Sentry US is unavailable due to a database issue
Incident Report for Sentry
Postmortem

Summary

From 3:42PM PT to 4:04PM PT both the site and ingestion were unavailable for Sentry US.

Root Cause

The downtime stemmed from issues with database migrations, particularly when using the RunSQL command for certain database operations. Our systems lacked sufficient safety measures to catch necessary lock and statement timeouts during SQL execution. This led to prolonged query runs that exhausted connections to the database, which then became inaccessible. This resulted in the site and ingestion to become unavailable.

Remediation and Prevention

To avoid similar issues, engineering plans to eliminate RunSQL commands altogether by replacing it with more robust solutions within our migration framework. This includes an update to the database framework to the latest version, which handles some of the operations RunSQL previously managed. For faster recovery, run books have been created to guide recovery in the event of lock or timeout issues during migrations. Also, the team has enhanced alerting and observability aids in order to react sooner and minimize future downtime.

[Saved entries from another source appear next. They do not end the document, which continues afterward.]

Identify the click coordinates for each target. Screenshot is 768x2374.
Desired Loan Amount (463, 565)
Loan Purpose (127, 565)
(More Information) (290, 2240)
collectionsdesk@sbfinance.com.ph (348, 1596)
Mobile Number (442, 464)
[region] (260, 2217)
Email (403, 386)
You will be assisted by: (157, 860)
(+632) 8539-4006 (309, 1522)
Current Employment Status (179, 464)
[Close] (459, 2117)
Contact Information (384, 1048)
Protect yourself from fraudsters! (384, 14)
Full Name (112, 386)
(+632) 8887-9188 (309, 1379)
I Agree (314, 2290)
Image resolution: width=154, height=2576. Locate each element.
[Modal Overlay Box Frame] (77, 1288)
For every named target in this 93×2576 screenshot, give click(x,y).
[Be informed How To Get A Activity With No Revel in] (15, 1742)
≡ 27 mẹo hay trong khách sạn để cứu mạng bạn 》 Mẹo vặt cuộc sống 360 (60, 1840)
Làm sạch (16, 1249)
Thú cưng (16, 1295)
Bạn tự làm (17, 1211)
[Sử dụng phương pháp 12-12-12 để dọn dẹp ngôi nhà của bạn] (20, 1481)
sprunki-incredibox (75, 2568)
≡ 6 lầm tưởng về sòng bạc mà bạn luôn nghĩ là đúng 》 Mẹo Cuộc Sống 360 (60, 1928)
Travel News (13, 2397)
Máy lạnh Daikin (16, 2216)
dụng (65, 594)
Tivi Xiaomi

Posted Nov 08, 2024 - 16:38 PST

Resolved
This incident has been resolved.
Posted Oct 10, 2024 - 17:47 PDT
Monitoring
All services have been restored and are operating normally.
Posted Oct 10, 2024 - 16:40 PDT
Identified
A fix has been issued. The dashboard and ingestion are recovering.
Posted Oct 10, 2024 - 16:05 PDT
Update
We are continuing to investigate this issue.
Posted Oct 10, 2024 - 16:00 PDT
Investigating
We are currently investigating an issue with our Postgres database that is causing the site to be unavailable.
Posted Oct 10, 2024 - 15:58 PDT
This incident affected: Dashboard, API and US Ingestion (US Error Ingestion, US Transaction Ingestion, US Attachment Ingestion, US Profile Ingestion, US Replay Ingestion, US Span Ingestion, US Cron Monitoring, Custom Metrics (beta)).